ITEM 4.  SUBMISSION OF MATTERS TO A VOTE OF SECURITY HOLDERS

         1.       To elect four directors of Class III to serve until the Annual
                  Meeting of Shareholders in 2003 or in the case of each
                  director until his successor is duly elected and qualified.

         2.       To transact such other business as may properly come before
                  the Annual Meeting or any adjournments thereof.

PART II
ITEM 5.  MARKET FOR REGISTRANT'S COMMON EQUITY AND RELATED SHAREHOLDER MATTERS
         The common stock of the Corporation is traded on the over-the-counter
         market. Transfer agent and registrar is The Registrar and Transfer Co.,
         10 Commerce Drive, Cranford, NJ 07016. Common stock market prices and
         dividends are shown in the annual shareholders' report for the year
         ended December 31, 1999 and incorporated herein by reference.

         The Security Banc Corporation (STYB) Board of Directors has authorized
         the Corporation to acquire up to 100,000 shares of its Common Stock,
         representing up to approximately 1% of the total common shares
         outstanding.

         The shares will be acquired from time to time in open market
         transactions, in block purchases or otherwise, and will be available
         for general corporate purposes. The timing, volume, and price of
         purchases will be at the discretion of management and the Security Banc
         Corporation Board, and will also be contingent upon overall financial
         and market conditions.

ITEM 6.  SELECTED FINANCIAL DATA
         The information required by this item is incorporated herein by
         reference to the registrant's 1999 Annual Report to Shareholders
         attached to this filing as Exhibit "13".
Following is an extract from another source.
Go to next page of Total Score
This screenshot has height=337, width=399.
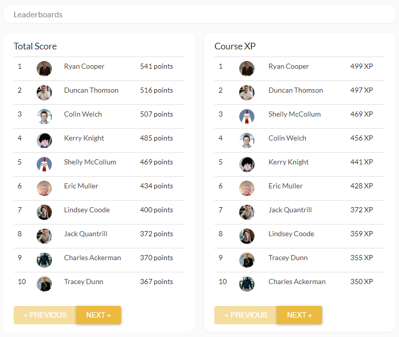point(98,315)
ITEM 7.  MANAGEMENT'S DISCUSSION AN ANALYSIS OF FINANCIAL CONDITION AND RESULTS
         OF OPERATION
         The information required by this item is incorporated herein by
         reference to the registrant's 1999 Annual Report to Shareholders
         attached to this filing as Exhibit "13".

ITEM 8.  FINANCIAL STATEMENTS AND SUPPLEMENTARY DATA
         The information required by this item is incorporated herein by
         reference to the registrant's 1999 Annual Report to Shareholders
         attached to this filing as Exhibit "13".

ITEM 9.  CHANGES IN AND DISAGREEMENTS WITH ACCOUNTANTS ON ACCOUNTING AND
         FINANCIAL DISCLOSURE
         None

                                      -19-
   20
PART III

ITEM 10. DIRECTORS AND EXECUTIVE OFFICERS OF THE REGISTRANT
         The information required by this item concerning Directors is
         incorporated herein by reference to the registrant's 2000 Proxy
         Statement.

Executive Officers
- ------------------


The name, age, and position of the Executive Officers of the Registrant as of
March, 2000 is listed below along with their business experience during the past
five years. Officers are appointed annually by the Board of Directors at the
meeting of Directors immediately following the Annual Meeting of Stockholders.



    Name, Age, Position                 Business Experience During Past Five Years
    -------------------                 ------------------------------------------

     Executive Officers
     ------------------
                                     
     Harry O. Egger, 60                 Security National Bank and Trust Co.
     Chairman, President, CEO           President 1981 - 1996
                                        Chairman, CEO since 1-1-97

     J. William Stapleton, 47           Security National Bank and Trust Co.
     Executive Vice President/CFO       Vice President since 9-18-84
                                        Executive Vice President since 1-1-97

     William C. Fralick, 45             Security National Bank and Trust Co.
     Vice President                     Vice President since 12-31-84
                                        President since 1-1-97

     Glenda S. Greenwood, 44            Security National Bank and Trust Co.
     Vice President                     Director of Marketing since 12-29-80
                                        Vice President since 1-1-97

     Daniel M. O'Keefe, 55              Security National Bank and Trust Co.
     Vice President                     Vice President/Trust Officer since 1-80


ITEM 11. EXECUTIVE COMPENSATION
         The information required by this item is incorporated herein by
         reference to the registrant's 2000 Proxy Statement.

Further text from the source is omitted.